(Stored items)
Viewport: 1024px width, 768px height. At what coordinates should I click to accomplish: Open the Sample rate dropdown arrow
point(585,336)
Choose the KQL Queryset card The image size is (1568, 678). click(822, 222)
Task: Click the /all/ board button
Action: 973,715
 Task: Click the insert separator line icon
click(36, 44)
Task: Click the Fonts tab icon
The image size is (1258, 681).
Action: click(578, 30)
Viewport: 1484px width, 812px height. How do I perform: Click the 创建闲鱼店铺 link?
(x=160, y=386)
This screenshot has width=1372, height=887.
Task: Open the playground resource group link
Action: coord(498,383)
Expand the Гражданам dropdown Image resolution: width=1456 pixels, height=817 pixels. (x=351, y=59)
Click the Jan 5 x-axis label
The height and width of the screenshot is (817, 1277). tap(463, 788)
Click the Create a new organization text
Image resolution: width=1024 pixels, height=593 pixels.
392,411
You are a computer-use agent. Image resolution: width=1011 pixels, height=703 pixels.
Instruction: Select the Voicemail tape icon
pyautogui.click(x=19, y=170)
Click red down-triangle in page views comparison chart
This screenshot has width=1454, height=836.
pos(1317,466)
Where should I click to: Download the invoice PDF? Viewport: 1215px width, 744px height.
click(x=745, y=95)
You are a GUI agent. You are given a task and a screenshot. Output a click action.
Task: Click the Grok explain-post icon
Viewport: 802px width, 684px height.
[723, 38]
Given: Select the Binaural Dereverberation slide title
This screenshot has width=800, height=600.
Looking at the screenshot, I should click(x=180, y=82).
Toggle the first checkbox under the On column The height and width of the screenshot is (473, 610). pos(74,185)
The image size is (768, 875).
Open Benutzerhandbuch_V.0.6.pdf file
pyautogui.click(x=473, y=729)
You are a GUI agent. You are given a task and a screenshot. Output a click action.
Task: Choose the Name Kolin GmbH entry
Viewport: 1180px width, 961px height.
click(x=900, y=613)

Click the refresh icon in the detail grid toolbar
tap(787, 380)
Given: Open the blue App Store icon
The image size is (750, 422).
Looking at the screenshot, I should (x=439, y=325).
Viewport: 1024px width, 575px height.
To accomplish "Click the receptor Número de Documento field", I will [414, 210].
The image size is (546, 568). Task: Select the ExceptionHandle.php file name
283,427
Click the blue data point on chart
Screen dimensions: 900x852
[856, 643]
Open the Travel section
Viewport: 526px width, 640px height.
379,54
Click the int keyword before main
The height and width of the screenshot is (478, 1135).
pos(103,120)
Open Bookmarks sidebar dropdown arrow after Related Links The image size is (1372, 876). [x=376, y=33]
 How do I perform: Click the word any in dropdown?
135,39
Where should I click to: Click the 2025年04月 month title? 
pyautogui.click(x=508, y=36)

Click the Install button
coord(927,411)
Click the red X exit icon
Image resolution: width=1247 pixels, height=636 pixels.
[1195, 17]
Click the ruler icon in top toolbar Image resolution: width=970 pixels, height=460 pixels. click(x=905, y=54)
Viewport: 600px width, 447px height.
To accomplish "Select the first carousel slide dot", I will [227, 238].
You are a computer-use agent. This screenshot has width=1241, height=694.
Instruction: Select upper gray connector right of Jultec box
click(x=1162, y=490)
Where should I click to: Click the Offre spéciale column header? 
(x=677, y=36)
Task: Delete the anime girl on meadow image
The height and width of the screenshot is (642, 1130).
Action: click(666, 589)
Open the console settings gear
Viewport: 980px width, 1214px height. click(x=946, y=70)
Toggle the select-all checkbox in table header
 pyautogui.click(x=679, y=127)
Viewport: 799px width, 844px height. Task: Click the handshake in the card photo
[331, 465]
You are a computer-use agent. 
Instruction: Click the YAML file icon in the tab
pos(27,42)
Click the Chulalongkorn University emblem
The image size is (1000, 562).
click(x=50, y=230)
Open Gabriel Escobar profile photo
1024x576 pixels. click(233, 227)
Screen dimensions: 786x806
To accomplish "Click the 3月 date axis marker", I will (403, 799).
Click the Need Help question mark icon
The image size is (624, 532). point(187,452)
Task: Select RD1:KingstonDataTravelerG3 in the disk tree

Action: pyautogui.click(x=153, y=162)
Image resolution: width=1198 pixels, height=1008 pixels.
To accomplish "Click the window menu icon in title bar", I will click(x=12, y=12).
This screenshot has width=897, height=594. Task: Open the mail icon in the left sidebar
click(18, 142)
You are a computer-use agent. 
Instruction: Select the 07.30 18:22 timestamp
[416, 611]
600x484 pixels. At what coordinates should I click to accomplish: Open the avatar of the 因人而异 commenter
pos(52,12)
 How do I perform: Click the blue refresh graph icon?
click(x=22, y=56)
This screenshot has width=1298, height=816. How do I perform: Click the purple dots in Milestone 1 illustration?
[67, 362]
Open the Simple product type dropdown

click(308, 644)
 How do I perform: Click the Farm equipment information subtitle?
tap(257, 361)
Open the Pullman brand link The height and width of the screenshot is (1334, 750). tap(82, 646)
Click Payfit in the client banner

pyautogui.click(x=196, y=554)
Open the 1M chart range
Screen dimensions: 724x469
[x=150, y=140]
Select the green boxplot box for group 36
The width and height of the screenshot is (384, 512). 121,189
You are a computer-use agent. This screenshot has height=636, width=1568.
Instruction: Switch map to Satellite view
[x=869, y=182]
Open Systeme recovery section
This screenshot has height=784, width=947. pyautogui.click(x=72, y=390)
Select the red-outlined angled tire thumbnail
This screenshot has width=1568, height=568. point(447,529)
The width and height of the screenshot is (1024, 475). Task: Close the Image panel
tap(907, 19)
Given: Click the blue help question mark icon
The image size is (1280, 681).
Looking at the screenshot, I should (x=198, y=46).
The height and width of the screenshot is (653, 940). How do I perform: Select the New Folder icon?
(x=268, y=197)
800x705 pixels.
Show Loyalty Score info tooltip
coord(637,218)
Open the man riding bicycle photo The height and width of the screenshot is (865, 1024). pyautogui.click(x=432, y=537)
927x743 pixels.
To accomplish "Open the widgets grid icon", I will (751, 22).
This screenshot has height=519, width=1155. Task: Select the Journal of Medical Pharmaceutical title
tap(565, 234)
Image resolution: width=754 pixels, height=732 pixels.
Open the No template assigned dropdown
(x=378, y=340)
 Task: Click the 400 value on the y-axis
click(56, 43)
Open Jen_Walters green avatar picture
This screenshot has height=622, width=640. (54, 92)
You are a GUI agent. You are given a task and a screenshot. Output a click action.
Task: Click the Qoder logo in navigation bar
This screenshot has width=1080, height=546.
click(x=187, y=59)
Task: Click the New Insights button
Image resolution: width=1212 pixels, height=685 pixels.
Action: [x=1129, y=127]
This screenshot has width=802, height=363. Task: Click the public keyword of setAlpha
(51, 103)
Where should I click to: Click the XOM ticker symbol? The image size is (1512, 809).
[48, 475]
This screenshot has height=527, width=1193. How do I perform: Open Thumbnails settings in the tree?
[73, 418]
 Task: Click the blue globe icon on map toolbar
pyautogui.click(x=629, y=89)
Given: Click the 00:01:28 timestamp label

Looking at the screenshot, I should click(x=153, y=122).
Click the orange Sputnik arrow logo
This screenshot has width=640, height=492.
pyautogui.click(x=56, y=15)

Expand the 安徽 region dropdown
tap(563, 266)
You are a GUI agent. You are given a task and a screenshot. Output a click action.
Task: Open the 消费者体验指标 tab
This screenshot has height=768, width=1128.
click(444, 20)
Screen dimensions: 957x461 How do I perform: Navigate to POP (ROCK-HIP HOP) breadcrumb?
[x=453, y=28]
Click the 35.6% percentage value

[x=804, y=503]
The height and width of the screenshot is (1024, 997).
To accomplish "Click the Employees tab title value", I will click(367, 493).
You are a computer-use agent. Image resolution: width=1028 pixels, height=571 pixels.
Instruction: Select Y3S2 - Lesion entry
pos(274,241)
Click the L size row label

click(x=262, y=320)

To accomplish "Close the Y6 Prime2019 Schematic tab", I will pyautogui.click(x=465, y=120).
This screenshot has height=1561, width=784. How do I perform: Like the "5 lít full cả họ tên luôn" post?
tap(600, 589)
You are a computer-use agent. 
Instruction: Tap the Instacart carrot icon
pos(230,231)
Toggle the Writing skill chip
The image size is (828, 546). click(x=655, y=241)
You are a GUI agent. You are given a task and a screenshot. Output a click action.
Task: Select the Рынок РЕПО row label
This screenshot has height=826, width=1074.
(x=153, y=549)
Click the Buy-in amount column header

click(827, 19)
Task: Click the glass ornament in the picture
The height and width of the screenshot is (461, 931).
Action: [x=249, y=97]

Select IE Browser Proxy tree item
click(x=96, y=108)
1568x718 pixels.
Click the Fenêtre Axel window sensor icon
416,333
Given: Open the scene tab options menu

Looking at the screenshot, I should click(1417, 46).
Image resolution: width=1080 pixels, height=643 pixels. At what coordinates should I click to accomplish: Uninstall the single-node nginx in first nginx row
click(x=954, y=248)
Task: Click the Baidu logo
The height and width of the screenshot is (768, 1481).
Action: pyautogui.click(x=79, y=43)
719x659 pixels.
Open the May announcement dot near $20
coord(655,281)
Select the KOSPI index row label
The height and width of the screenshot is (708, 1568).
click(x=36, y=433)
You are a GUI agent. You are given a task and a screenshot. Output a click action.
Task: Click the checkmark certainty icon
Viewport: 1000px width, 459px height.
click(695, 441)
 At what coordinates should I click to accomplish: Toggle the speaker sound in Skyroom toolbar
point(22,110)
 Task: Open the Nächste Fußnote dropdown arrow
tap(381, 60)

▶ [Task description]
The line containing "Toggle the first" marks the end. Please print exactly every line from the top of the data to it, both included, and nothing more.

▶ [Response area]
Viewport: 1024px width, 768px height. At what coordinates should I click to accomplish: Open the Sample rate dropdown arrow
point(585,336)
Choose the KQL Queryset card The image size is (1568, 678). click(822, 222)
Task: Click the /all/ board button
Action: 973,715
 Task: Click the insert separator line icon
click(36, 44)
Task: Click the Fonts tab icon
The image size is (1258, 681).
Action: click(578, 30)
Viewport: 1484px width, 812px height. How do I perform: Click the 创建闲鱼店铺 link?
(x=160, y=386)
This screenshot has width=1372, height=887.
Task: Open the playground resource group link
Action: coord(498,383)
Expand the Гражданам dropdown Image resolution: width=1456 pixels, height=817 pixels. (x=351, y=59)
Click the Jan 5 x-axis label
The height and width of the screenshot is (817, 1277). tap(463, 788)
Click the Create a new organization text
Image resolution: width=1024 pixels, height=593 pixels.
392,411
You are a computer-use agent. Image resolution: width=1011 pixels, height=703 pixels.
Instruction: Select the Voicemail tape icon
pyautogui.click(x=19, y=170)
Click red down-triangle in page views comparison chart
This screenshot has width=1454, height=836.
pos(1317,466)
Where should I click to: Download the invoice PDF? Viewport: 1215px width, 744px height.
click(x=745, y=95)
You are a GUI agent. You are given a task and a screenshot. Output a click action.
Task: Click the Grok explain-post icon
Viewport: 802px width, 684px height.
[723, 38]
Given: Select the Binaural Dereverberation slide title
This screenshot has width=800, height=600.
Looking at the screenshot, I should click(x=180, y=82).
Toggle the first checkbox under the On column The height and width of the screenshot is (473, 610). pos(74,185)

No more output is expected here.